Um die Regierung der Volksrepublik zu Konzessionen zu bewegen, geht der Dalai Lama sehr weit und provoziert damit offenen Widerspruch zu jungen Tibetern. In zahlreichen Erklärungen hat er den Anspruch auf Eigenstaatlichkeit aufgegeben, wenn sich Peking dadurch auf Verhandlungen einlasse. Diese Haltung, bekannt als „mittlerer Weg“, wird vom Tibetischen Jugendkongreß kritisiert. Die Tibeter hätten ein Recht auf Verhandlungen ohne Vorleistungen.

Mehr noch als diese Frage könnte die Frage der Gewaltfreiheit zu einem Riß in der tibetischen Gesellschaft führen. Der Dalai Lama hat mehrfach deutlich gemacht, daß er niemals gewaltsame Methoden befürworten werde.
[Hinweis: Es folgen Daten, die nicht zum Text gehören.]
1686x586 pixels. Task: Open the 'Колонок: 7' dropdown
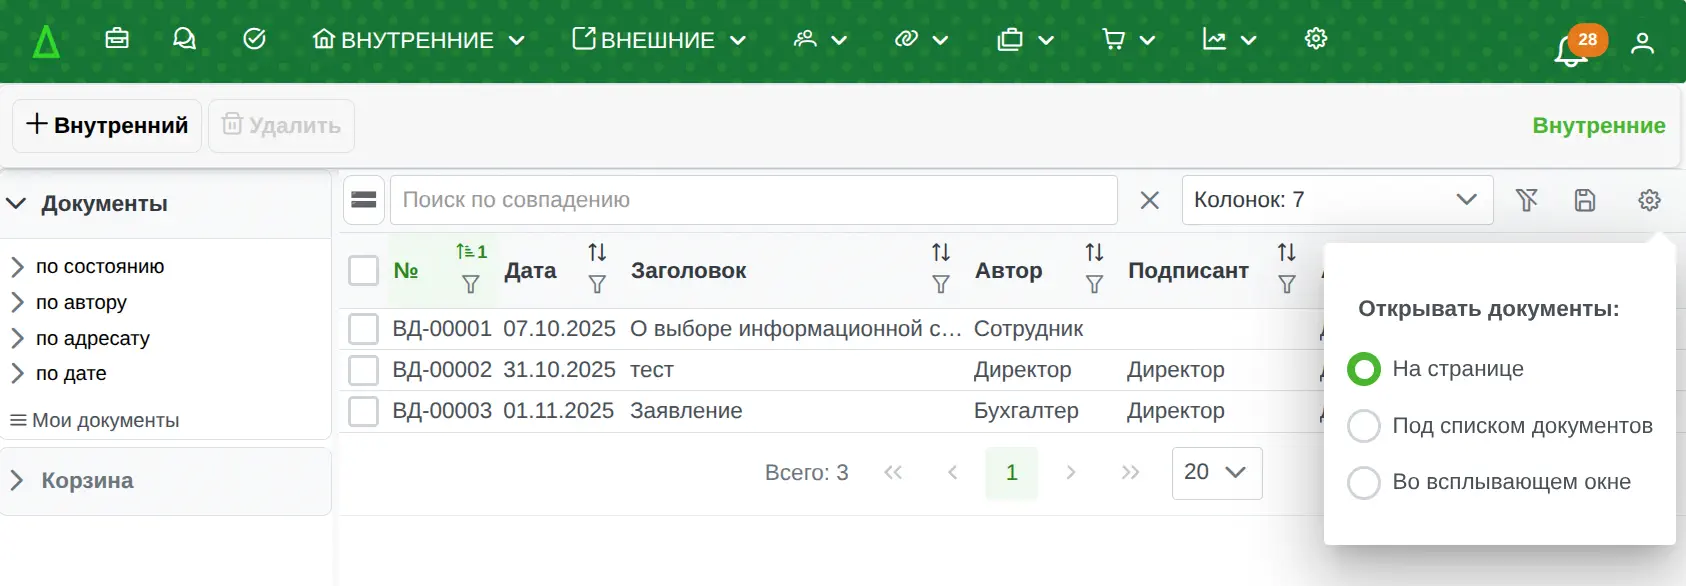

Diese Ansicht wird nicht von allen Tibetern geteilt. In den Exilgemeinden wird inzwischen über Möglichkeiten des gewaltsamen Kampfes diskutiert, und in Lhasa sind in den vergangenen Monaten mehrfach Sprengsätze vor chinesischen Einrichtungen oder den Häusern tibetischer Kollaborateure explodiert. Ob sie tatsächlich von Tibetern gelegt wurden, ist unklar. Solche Aktionen passen durchaus in das Kalkül der chinesischen Besatzer, weil sie den Dalai Lama diskreditieren und Tibet zum „Terrorismusproblem“ machen, ähnlich der Kurdenfrage in der Türkei.

Dennoch ist unbestritten, daß der Ruf nach Gewalt in den Exilgemeinden allmählich lauter wird. Die ihn anstimmen, nehmen den Dalai Lama auf eine Art beim Wort. Sie beschränken das spirituelle Oberhaupt der Tibeter auf seine unbestrittene religiöse Rolle und gehen politisch eigene Wege.